### WRITTEN TASKS
[A] In the Christmas dinner text below, shorten the paragraph that begins "My Christmas efforts were average" into a short list that keeps its main facts.
[B] Copy the part of the Christmas dinner text that starts at the words "My Christmas efforts" and stops after "lunch with family.", swapping "households" for "families" each time it appears.

This Christmas I made anolini in brodo (stuffed pasta cooked in broth) along with fresh tortelli with a chestnut stuffing finished in butter and fresh sage. The mains included a traditional bollito misto (a dish of mixed boiled meats used to make the broth for the pasta) followed by faraona alla creta (stuffed guinea fowl baked in a clay mould). One of my young sons [the creative one] did the sculpture-work. The other [the destructive one] wielded the hammer over the table. Luckily everyone managed to avoid the shrapnel and the bird was perfectly cooked, juicy and tender. We finished with a chocolate zucotto followed by a traditional panettone made by the local artisan baker. It was a great meal, simple yet fitting the occasion. All in all, I estimate I spent approximately 4.5 hours in the kitchen. I can’t really complain as most of that time was spent watching the meat boil. That said, I’ve been invited to my neighbours for Boxing Day and I’m eating out on New Year’s Eve!
My Christmas efforts were average (time-wise, that is!). A recent survey found that 42% of Italian households spent between three and five hours preparing Christmas dinner. It’s a figure that pales in comparison to the 12% of households that spent over eight hours! Only 6% managed to get dinner on the table in under an hour (how they did that is anyone’s guess). The remainder (40 per cent), spent somewhere between one and three hours. Nine out of ten Italians had lunch with family.

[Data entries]
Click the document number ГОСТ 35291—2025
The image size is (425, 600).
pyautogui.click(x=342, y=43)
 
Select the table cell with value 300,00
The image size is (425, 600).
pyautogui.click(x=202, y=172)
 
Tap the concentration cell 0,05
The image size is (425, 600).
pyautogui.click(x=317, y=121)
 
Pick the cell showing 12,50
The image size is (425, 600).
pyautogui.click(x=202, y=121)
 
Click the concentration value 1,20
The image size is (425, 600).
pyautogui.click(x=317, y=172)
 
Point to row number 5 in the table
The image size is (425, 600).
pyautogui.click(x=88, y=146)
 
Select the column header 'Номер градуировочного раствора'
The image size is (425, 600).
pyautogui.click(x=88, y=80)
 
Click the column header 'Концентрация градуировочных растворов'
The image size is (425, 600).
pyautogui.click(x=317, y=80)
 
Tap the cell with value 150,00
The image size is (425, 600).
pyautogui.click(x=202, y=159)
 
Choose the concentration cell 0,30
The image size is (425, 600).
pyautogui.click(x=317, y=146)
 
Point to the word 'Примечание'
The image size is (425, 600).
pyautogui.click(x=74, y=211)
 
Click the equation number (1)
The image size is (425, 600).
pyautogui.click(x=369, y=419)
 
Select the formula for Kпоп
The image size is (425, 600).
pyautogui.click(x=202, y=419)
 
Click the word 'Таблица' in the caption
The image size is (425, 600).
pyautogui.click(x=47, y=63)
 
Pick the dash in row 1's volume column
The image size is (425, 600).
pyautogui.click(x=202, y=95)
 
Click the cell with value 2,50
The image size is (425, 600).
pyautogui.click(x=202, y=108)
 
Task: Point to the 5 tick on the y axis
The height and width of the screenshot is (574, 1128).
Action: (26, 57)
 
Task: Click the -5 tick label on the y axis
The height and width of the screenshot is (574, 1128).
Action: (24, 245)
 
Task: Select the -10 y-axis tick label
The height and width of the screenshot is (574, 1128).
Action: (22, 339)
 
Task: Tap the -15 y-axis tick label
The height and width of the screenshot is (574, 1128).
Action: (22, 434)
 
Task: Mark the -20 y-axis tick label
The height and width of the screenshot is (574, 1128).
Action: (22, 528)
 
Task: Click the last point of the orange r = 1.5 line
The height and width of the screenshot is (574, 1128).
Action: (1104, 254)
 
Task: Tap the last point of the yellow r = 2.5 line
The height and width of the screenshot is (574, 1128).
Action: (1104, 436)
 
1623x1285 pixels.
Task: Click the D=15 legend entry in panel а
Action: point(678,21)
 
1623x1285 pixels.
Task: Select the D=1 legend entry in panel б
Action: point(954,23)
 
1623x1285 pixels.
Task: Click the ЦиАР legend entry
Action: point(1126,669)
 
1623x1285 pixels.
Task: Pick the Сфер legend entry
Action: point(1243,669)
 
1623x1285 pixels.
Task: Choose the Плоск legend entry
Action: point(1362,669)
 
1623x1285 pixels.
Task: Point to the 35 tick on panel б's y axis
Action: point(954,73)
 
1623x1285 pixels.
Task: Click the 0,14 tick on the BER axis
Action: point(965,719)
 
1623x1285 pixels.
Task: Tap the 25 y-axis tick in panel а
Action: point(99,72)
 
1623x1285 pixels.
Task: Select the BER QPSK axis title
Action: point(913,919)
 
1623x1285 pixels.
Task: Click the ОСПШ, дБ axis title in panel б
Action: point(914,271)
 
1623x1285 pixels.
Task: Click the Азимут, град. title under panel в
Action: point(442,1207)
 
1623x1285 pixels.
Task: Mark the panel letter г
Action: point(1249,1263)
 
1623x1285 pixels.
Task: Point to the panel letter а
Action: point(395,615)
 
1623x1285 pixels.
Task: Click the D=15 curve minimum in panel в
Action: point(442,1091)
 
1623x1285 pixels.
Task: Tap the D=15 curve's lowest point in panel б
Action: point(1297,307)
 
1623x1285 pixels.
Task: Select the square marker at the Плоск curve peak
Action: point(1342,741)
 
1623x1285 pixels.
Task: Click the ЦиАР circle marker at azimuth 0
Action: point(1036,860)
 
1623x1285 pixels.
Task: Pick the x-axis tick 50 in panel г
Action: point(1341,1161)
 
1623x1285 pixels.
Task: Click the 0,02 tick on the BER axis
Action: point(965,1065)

### ANSWERS TO EACH TASK
[A]
- The writer's time in the kitchen was average.
- 42% of Italian households spent three to five hours preparing Christmas dinner.
- 12% spent more than eight hours.
- Only 6% took under an hour.
- The remaining 40% spent one to three hours.
- Nine out of ten Italians had lunch with family.

[B]
My Christmas efforts were average (time-wise, that is!). A recent survey found that 42% of Italian families spent between three and five hours preparing Christmas dinner. It’s a figure that pales in comparison to the 12% of families that spent over eight hours! Only 6% managed to get dinner on the table in under an hour (how they did that is anyone’s guess). The remainder (40 per cent), spent somewhere between one and three hours. Nine out of ten Italians had lunch with family.